Cypriots woke up on March 16 to find bank transfers frozen as the country’s authorities prepared to remove the tax from accounts before banks were scheduled to reopen on March 19. The Cypriot central bank has since declared bank holidays until March 21 to avert the prospect of account-holders withdrawing all their savings.
Branches of Cypriot banks in Greece also will be closed, the Greek Finance Ministry said in a statement. Greek banks have expressed interest to the Bank of Greece in acquiring Greek units of Cypriot banks, the ministry said.
Scenes of Cypriots lining up at cash machines raised the specter of capital flight elsewhere and threatened to disrupt a market calm since the ECB pledge in September to backstop troubled nations’ debt. With no government in Italy, Spain in the throes of a political scandal and Greece struggling to meet the terms of its own bailout, more turmoil could hamper efforts to end the crisis.
Television images of people lining up for cash in Cyprus have a very powerful “psychological contagion” effect, said former ECB Executive Board member Lorenzo Bini Smaghi.
“The television really scares people and not everybody knows how different Cyprus is from Italy or Spain,” Bini Smaghi said at a forum in Hong Kong today. He told Bloomberg Television earlier that the decision to levy bank deposits was made by Cyprus and not Europeans as a whole, and is in his view, an unfair choice.
Reserve Bank of Australia Deputy Governor Philip Lowe said the decision to force Cypriot savers into a bailout was a “step back” for the region and could increase instability in the financial system.
The Cypriot parliament will meet at 6 p.m. today after the session was postponed twice over the past two days as Anastasiades tried to muster support for a rescue that includes the euro area’s first move to penalize depositors. Parliament speaker Yiannakis Omirou said postponing the vote was to allow the government to examine changes to the legislation.
With Anastasiades’s Disy party holding 20 seats in the 56-seat legislature, he needs at least nine more votes to secure approval.
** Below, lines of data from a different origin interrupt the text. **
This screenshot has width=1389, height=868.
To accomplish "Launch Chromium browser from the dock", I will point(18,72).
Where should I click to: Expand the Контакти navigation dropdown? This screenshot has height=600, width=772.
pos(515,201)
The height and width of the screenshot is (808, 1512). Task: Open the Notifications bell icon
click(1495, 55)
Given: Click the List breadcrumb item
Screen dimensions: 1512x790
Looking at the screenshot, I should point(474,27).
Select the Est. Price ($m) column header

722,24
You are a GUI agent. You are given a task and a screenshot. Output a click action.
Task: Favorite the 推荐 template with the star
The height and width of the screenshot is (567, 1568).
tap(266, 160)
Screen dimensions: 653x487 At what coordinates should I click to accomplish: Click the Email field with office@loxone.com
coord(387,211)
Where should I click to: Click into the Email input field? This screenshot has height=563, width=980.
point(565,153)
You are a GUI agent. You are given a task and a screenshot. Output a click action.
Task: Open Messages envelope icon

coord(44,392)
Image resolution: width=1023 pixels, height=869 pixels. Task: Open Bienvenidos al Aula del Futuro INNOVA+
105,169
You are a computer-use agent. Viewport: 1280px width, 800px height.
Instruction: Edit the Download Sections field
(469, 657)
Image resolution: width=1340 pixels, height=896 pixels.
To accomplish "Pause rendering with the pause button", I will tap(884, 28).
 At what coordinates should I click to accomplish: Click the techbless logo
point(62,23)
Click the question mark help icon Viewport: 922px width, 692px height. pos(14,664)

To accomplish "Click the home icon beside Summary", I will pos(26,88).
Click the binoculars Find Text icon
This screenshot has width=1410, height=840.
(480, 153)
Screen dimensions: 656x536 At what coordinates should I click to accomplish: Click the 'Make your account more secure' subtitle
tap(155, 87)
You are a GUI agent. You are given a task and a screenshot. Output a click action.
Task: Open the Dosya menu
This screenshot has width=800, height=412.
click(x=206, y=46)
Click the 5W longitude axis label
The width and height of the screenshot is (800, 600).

The communist Akel party, which controls 19 seats, and the Edek party, with five seats, have both said they will vote against the bill. State-run CYBC said that DIKO, with eight seats, would also vote against the bill.
European officials have struggled to find an agreement that would rescue Cyprus, which accounts for less than half of a percent of the euro region’s economy, without unsettling investors in larger countries. Other elements of the rescue include asset sales and an increase in the corporate tax rate to 12.5 percent from 10 percent.